__RAW DATA__:

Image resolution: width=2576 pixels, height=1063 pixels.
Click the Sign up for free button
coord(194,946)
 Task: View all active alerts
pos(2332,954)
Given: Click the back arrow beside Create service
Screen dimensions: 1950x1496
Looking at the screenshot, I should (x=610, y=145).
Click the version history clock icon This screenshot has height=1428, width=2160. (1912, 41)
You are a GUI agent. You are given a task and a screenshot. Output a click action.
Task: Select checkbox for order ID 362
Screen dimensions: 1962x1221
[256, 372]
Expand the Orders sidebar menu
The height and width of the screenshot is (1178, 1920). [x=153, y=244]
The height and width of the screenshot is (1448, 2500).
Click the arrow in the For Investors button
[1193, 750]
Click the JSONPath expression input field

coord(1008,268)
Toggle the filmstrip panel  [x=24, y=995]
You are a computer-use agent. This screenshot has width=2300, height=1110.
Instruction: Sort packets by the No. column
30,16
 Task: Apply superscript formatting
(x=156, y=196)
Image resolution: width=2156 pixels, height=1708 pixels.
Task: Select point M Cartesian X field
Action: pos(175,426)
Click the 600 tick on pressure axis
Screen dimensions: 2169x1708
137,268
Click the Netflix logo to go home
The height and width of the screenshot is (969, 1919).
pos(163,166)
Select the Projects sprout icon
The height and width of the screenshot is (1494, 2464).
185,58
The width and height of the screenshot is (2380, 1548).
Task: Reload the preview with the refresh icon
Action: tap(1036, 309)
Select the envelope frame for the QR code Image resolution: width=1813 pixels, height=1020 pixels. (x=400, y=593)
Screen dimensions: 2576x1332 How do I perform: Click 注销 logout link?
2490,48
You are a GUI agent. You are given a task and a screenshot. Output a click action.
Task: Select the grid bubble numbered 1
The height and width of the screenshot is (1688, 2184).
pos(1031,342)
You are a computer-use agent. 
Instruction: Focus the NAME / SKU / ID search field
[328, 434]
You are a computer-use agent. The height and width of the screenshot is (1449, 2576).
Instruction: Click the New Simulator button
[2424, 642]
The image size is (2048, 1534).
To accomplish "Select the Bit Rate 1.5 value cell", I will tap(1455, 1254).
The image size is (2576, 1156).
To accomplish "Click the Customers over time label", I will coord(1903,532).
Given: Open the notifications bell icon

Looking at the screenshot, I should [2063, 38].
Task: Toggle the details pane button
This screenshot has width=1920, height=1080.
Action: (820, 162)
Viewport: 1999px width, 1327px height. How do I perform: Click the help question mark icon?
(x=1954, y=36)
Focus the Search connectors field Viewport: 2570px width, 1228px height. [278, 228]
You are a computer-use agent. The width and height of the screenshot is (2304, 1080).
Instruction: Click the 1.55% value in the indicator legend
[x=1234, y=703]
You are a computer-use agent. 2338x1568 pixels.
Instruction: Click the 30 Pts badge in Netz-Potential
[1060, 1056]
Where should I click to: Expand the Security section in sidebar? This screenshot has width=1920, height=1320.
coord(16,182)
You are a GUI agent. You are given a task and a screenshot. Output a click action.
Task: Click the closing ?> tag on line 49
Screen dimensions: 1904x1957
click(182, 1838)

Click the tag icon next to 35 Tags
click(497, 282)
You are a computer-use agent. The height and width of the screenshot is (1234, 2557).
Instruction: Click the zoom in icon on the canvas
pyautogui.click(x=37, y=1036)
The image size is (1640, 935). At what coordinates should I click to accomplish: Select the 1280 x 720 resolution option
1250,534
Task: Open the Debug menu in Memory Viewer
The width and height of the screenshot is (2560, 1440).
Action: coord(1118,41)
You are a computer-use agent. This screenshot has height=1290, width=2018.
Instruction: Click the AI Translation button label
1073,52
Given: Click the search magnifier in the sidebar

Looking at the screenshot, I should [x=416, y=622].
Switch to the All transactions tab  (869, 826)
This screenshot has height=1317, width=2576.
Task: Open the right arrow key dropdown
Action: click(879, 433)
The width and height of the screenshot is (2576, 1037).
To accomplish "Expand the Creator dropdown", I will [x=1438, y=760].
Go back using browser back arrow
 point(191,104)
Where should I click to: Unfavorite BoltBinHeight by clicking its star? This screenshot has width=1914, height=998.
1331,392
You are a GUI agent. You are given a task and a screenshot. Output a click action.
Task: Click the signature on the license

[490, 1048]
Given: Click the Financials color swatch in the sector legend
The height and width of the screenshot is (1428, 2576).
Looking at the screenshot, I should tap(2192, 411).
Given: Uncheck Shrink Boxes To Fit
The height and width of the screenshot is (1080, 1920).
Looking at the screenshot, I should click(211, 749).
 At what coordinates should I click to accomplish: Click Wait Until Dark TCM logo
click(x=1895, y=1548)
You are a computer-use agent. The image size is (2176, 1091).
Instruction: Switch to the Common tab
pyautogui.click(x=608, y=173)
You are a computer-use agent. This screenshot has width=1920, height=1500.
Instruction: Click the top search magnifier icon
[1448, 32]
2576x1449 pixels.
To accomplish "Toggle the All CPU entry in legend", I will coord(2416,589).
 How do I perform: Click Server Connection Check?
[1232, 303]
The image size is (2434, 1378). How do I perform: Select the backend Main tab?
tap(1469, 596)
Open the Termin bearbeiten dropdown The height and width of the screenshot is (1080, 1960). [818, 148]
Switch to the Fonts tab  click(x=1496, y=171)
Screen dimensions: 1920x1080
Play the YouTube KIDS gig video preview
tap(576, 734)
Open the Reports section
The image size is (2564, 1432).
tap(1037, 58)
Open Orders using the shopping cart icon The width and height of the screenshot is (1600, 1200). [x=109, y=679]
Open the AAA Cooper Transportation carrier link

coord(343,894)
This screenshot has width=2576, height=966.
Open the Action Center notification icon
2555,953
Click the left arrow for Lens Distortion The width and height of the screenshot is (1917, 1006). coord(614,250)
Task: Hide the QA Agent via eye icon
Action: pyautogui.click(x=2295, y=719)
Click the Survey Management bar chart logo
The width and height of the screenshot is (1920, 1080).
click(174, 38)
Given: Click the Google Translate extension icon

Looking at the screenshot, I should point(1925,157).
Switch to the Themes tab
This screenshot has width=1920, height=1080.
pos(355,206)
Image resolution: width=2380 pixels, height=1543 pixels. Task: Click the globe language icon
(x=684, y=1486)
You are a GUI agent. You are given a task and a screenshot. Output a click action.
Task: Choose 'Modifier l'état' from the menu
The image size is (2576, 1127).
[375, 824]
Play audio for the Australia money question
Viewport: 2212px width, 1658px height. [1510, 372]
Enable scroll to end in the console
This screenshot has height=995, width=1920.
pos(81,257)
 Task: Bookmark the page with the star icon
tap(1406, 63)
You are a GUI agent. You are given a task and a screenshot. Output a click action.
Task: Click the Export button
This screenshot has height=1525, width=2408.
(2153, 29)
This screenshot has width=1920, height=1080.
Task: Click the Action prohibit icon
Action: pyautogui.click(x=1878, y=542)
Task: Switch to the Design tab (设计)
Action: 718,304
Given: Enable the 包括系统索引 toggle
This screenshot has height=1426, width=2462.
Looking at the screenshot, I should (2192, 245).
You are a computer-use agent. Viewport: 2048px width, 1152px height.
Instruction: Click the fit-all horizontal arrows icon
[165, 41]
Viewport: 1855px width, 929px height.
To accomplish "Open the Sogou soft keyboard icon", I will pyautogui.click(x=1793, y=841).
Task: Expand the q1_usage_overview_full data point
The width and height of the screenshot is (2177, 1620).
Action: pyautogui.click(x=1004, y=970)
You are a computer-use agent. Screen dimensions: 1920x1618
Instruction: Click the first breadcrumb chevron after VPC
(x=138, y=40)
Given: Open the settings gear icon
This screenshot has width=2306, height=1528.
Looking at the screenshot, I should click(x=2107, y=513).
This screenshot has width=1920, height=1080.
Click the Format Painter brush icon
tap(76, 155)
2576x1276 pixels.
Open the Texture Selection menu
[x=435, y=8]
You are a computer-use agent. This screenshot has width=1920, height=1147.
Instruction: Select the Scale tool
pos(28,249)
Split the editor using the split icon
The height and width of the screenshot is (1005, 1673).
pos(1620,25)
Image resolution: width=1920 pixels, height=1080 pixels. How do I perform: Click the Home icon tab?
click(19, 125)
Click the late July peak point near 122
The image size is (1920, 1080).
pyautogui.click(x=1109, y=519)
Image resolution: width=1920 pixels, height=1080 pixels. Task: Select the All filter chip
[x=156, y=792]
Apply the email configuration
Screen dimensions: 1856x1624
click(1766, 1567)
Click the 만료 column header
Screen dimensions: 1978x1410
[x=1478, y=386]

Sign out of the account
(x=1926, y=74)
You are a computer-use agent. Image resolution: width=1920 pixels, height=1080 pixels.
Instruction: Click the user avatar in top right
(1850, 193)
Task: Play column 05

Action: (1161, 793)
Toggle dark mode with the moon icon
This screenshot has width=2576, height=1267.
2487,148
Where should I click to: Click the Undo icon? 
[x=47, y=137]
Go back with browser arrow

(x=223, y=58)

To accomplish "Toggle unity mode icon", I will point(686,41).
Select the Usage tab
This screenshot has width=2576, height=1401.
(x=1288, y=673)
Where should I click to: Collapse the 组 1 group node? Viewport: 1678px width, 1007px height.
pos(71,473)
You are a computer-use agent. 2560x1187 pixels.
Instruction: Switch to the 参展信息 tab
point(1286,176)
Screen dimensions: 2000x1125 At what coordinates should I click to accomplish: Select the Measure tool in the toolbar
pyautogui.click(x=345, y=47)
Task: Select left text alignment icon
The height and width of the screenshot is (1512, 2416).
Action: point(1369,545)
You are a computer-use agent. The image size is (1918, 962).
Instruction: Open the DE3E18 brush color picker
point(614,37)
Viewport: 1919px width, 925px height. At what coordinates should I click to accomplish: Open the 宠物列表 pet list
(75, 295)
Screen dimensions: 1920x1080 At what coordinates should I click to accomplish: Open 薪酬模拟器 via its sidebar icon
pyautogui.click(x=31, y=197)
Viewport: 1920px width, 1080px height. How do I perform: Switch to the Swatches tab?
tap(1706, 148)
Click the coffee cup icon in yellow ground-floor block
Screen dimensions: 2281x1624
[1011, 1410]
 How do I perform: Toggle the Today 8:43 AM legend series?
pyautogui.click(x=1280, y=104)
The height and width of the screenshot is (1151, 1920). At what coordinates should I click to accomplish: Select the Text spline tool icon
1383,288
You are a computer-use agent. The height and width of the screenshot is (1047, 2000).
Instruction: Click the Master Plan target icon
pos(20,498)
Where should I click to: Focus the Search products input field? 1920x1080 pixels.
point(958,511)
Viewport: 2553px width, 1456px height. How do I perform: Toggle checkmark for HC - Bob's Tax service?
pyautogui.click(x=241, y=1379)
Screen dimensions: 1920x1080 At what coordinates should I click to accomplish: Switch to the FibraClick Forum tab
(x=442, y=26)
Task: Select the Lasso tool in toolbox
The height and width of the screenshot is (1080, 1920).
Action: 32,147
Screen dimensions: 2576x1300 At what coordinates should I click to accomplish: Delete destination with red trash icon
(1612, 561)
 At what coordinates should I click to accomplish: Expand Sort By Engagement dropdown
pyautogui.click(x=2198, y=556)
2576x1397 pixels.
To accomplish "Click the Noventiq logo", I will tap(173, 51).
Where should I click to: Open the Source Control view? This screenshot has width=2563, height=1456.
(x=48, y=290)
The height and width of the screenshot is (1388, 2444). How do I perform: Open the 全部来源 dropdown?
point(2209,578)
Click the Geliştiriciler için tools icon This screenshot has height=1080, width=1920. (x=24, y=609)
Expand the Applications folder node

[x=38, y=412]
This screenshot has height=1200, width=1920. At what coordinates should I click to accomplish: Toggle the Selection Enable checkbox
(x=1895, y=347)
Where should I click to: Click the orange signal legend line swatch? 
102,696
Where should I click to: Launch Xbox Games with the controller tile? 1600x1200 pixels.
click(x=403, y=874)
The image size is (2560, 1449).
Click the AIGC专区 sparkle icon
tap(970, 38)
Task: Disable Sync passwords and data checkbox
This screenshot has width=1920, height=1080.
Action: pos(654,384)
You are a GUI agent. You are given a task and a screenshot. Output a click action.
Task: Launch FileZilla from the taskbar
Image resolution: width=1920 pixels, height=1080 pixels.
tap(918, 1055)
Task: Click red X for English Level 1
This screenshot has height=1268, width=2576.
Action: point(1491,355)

__ABOUT THIS TASK__: Every line above from the line with "Toggle the filmstrip" to the line with "You are a computer-use agent. 2338x1568", inclusive, must be returned exactly; no other line belongs in the reply.

__RESULT OF THE EXERCISE__:
Toggle the filmstrip panel  [x=24, y=995]
You are a computer-use agent. This screenshot has width=2300, height=1110.
Instruction: Sort packets by the No. column
30,16
 Task: Apply superscript formatting
(x=156, y=196)
Image resolution: width=2156 pixels, height=1708 pixels.
Task: Select point M Cartesian X field
Action: pos(175,426)
Click the 600 tick on pressure axis
Screen dimensions: 2169x1708
137,268
Click the Netflix logo to go home
The height and width of the screenshot is (969, 1919).
pos(163,166)
Select the Projects sprout icon
The height and width of the screenshot is (1494, 2464).
185,58
The width and height of the screenshot is (2380, 1548).
Task: Reload the preview with the refresh icon
Action: tap(1036, 309)
Select the envelope frame for the QR code Image resolution: width=1813 pixels, height=1020 pixels. (x=400, y=593)
Screen dimensions: 2576x1332 How do I perform: Click 注销 logout link?
2490,48
You are a GUI agent. You are given a task and a screenshot. Output a click action.
Task: Select the grid bubble numbered 1
The height and width of the screenshot is (1688, 2184).
pos(1031,342)
You are a computer-use agent. 
Instruction: Focus the NAME / SKU / ID search field
[328, 434]
You are a computer-use agent. The height and width of the screenshot is (1449, 2576).
Instruction: Click the New Simulator button
[2424, 642]
The image size is (2048, 1534).
To accomplish "Select the Bit Rate 1.5 value cell", I will tap(1455, 1254).
The image size is (2576, 1156).
To accomplish "Click the Customers over time label", I will coord(1903,532).
Given: Open the notifications bell icon

Looking at the screenshot, I should [2063, 38].
Task: Toggle the details pane button
This screenshot has width=1920, height=1080.
Action: (820, 162)
Viewport: 1999px width, 1327px height. How do I perform: Click the help question mark icon?
(x=1954, y=36)
Focus the Search connectors field Viewport: 2570px width, 1228px height. [278, 228]
You are a computer-use agent. The width and height of the screenshot is (2304, 1080).
Instruction: Click the 1.55% value in the indicator legend
[x=1234, y=703]
You are a computer-use agent. 2338x1568 pixels.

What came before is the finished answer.